## Your goal
Extend the interview below with Commander KJ Green about the wildland firefighter health and wellbeing program, starting after its final sentence.

Segment Start: Document extract

Creating a Wildland Firefighter Health and Wellbeing Program: Meet Commander KJ Green

Commander KJ Green with the U.S. Public Health Service has accepted an assignment with Interior’s Office of Wildland Fire as the wildland firefighter behavioral health clinical administrator.

Commander KJ Green with the U.S. Public Health Service has accepted an assignment with Interior’s Office of Wildland Fire as the wildland firefighter behavioral health clinical administrator.


BY KJ GREEN AND ERIN MCDUFF

Wildland firefighters can spend months away from their families working in arduous, stressful environments. It takes a toll on their physical and mental health. The Interior and Agriculture departments, following guidance in the Bipartisan Infrastructure Law, are working together to establish a comprehensive wildland firefighter health and wellbeing program. Commander KJ Green with the U.S. Public Health Service (USPHS) recently accepted an assignment with the Interior Department to support this effort.

What interested you in this position?

I find purpose and meaning in life through being useful to other people—as a husband, a father, a clinical social worker, and a USPHS officer.

Our wildland firefighters make great sacrifices in service to our country, its lands, and its people. They deserve a custom, comprehensive behavioral health program. I believe I can be useful to them through this program. My skills and experiences make me uniquely able to help with its development and management.

Why do you think land management agencies should create a health and wellbeing program?

When we ask our wildland firefighters to put themselves in situations that are inherently dangerous, and they accept, we are entering into an agreement. The firefighters agree to be exposed to risk, and we agree to both mitigate those risks as best we can and address any impact the risks may have on their health. This program is, in part, how we are upholding our end of that agreement. This is our responsibility to our wildland firefighters.

What prior experience best prepared you to take on this effort?

I was previously the Director of the Behavioral Health and Wellness Program at the National Oceanic and Atmospheric Administration (NOAA). I had the opportunity to grow the program from the ground up so that today it serves all of NOAA. There are many similarities between that experience and the goals for this position.

Segment End: Document extract
Segment Start: Provided records

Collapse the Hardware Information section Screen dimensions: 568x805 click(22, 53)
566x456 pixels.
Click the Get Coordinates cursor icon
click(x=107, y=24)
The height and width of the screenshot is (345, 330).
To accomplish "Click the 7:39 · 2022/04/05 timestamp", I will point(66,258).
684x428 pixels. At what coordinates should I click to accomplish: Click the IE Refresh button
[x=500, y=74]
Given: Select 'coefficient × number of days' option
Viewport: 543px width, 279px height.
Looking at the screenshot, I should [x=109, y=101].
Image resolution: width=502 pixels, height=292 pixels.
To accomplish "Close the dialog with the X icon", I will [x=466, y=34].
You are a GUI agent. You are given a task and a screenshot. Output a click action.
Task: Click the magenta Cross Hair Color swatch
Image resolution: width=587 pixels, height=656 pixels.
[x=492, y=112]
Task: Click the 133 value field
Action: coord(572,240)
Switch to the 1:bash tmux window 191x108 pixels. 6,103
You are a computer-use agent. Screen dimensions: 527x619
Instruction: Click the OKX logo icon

Segment End: Provided records

## Response for this exercise
Prior to that, I served the Department of Defense in various leadership and clinical behavioral health positions and locations, including a hospital emergency department and a Warrior Transition Unit.

While I have never served wildland firefighters, I have dedicated my entire USPHS career to serving operational communities that complete inherently dangerous missions. They deploy to far-off places, leaving their families and homes behind. From warfighters in combat, to hurricane hunters, to mariners aboard a ship in the middle of the Pacific Ocean, they all have similar—but not identical—experiences with stress. These similarities, and these differences, provide lessons that can be of service of others.

I look forward to learning how wildland firefighter experiences with stress are both similar to and different from other operational communities, and which lessons learned I can employ in service to them.

What do you see as the goal for this program?

The purpose of this program is to serve our wildland firefighters. That means it must be a program they want, that they will use, and that produces results.

To accomplish this, we must hear their voices, now and into the future. The program will include a mechanism where our wildland firefighters can offer input electronically anytime. Beyond that, I plan to go out on wildfire incidents. I want firefighters to have the opportunity to offer me feedback and hold me accountable face-to-face.

I envision a program that is informed by the latest research and best practices in the field and is constantly refining and evolving to meet the needs and wants of our wildland firefighters.

At a minimum, no one should feel ignored, slip through the cracks, or suffer in silence. And at the end of the day, wildland firefighter satisfaction and improved health outcomes will be the program’s ultimate measures of success.


KJ Green is a commander with the Commissioned Corps of the U.S. Public Health Service. He has accepted an assignment as the wildland firefighter behavioral health clinical administrator for the U.S. Department of the Interior and the U.S. Department of Agriculture, Forest Service. In this position, KJ will play an important role in the development and implementation of the joint wildland firefighter health and wellbeing program. 

KJ comes to this position from the National Oceanic and Atmospheric Administration, where he was the Director of Behavioral Health and Wellness. In that role, KJ oversaw the creation and implementation of a program dedicated to ensuring every beneficiary who experienced signs of mental health or substance use issues had access to high-quality services in a supportive culture that encouraged treatment.

He previously served as the Deputy Chief of the Behavioral Health Consultation Liaison Service, a rapid-response behavioral health team at Fort Belvoir Community Hospital. He was also stationed at the Raymond W. Bliss Army Health Center on Fort Huachuca in Arizona.

Before commissioning as an officer in the USPHS, KJ operated a private therapy practice in Indiana.

He has a Bachelor of Science degree from Purdue University, a Master of Social Work degree from Indiana University, and is currently completing a Doctor of Behavioral Health degree from Arizona State University. KJ holds a license to practice clinical social work and is a Board Certified Diplomate with the American Board of Clinical Social Work.

Erin McDuff is a public affairs specialist with Interior’s Office of Wildland Fire.